DHS also sent an alert about a flaw with the hard-coded credentials for outbound communication, encryption of internal data and inbound authentication: An unauthorized user could compromise credentials to gain access to the network. Philips remediated this flaw for versions 4.x and above.
Philips alerted the National Cybersecurity and Communications Integration Center of the vulnerability in early May and has been working to eliminate the issue. The company also worked with DHS to alert its users to the problem, as a way to mitigate some of the risk.
So far, there’s been no evidence these flaws have been exploited in the wild. But Philips is still warning users to “implement a comprehensive, multi-layered strategy to protect their systems from internal and external security threats.” This includes restricting physical access to just authorized personnel.
The second notice outlines flaws discovered in both Silex Technology and GE Healthcare MobileLink tech that could be exploited remotely with low-level skill and allow modification of system settings. Public exploits of these vulnerabilities are available.
The flaws are found in these products: GEH-500, SX-500, GEH-SD-320AN and SD-320AN, along with some GE MAC Resting ECG analysis systems that may use MobileLink Technology.
One flaw cites a lack of verification for authentication for some POST requests that could let an unauthorized user modify system settings. Another flaw cites an improperly sanitized system call parameter, which can allow remote code execution.

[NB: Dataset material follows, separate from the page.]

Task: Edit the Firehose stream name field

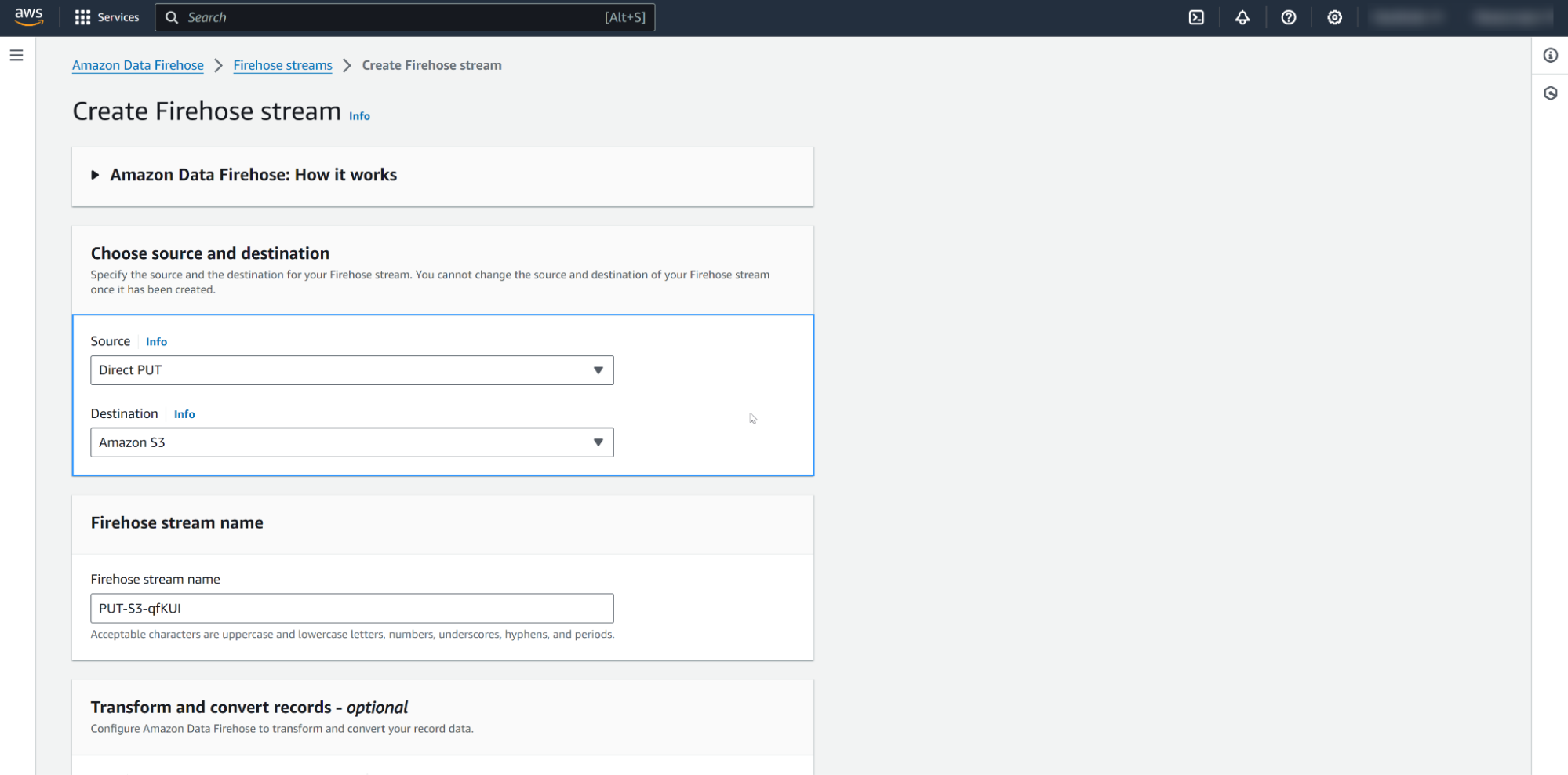Action: [351, 608]
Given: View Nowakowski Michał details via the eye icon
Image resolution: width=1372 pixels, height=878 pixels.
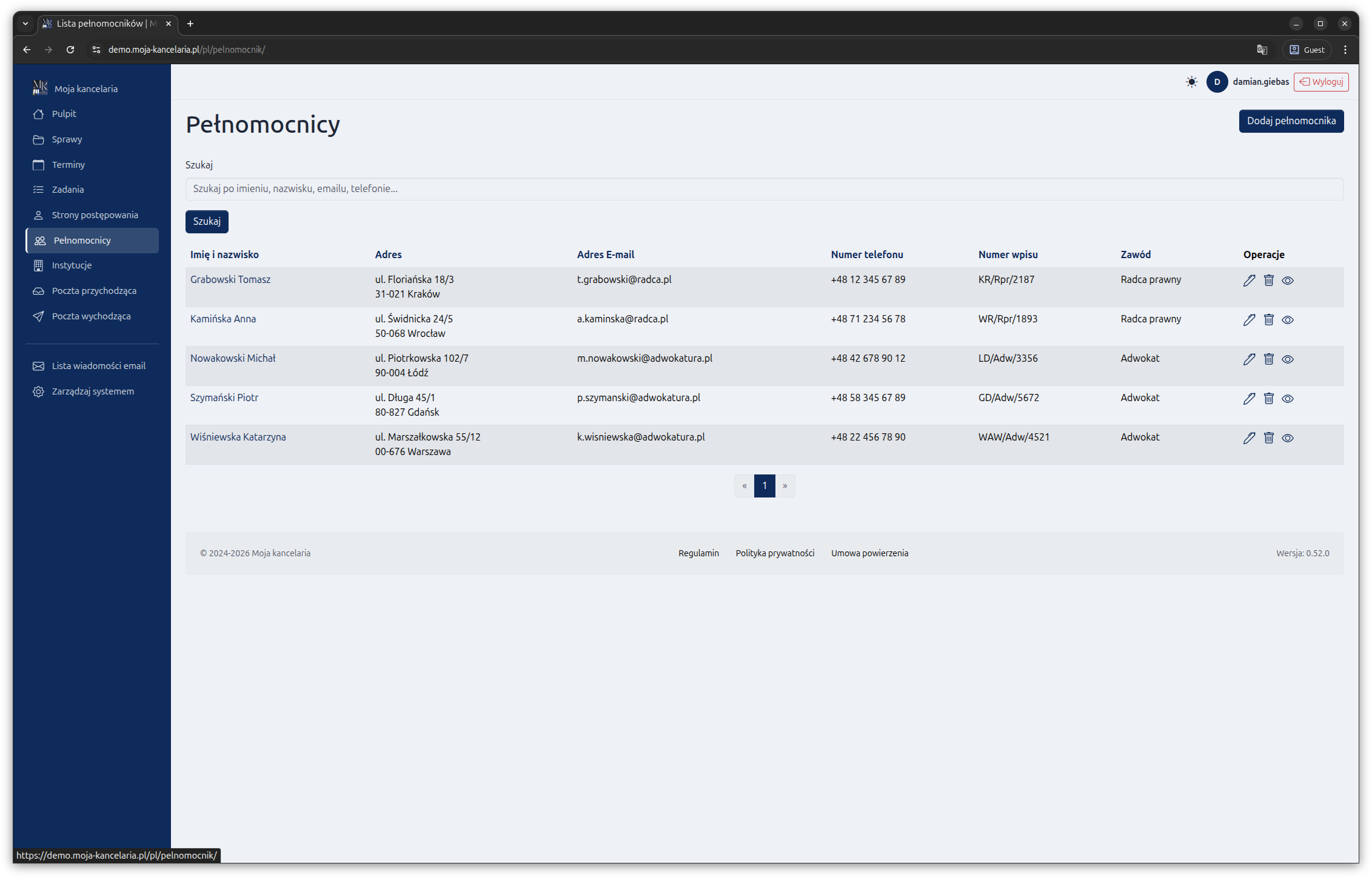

Both Silex and GE recommended users to enable an ‘update’ account within the online interface, which is not the standard default. Users should also set a second password for this update account to prevent an unauthorized user from altering device configuration.
The two companies have updated firmware to remediate some of these vulnerabilities, which will be available for download on May 31.
These alerts have become more frequent, as security leaders, Congress, and the Food and Drug Administration are continuing to shore up these threats. In fact, not only have medical device recalls increased by 126 percent in the first quarter of 2018 from last year, often doctors have no idea if or when a hack occurs.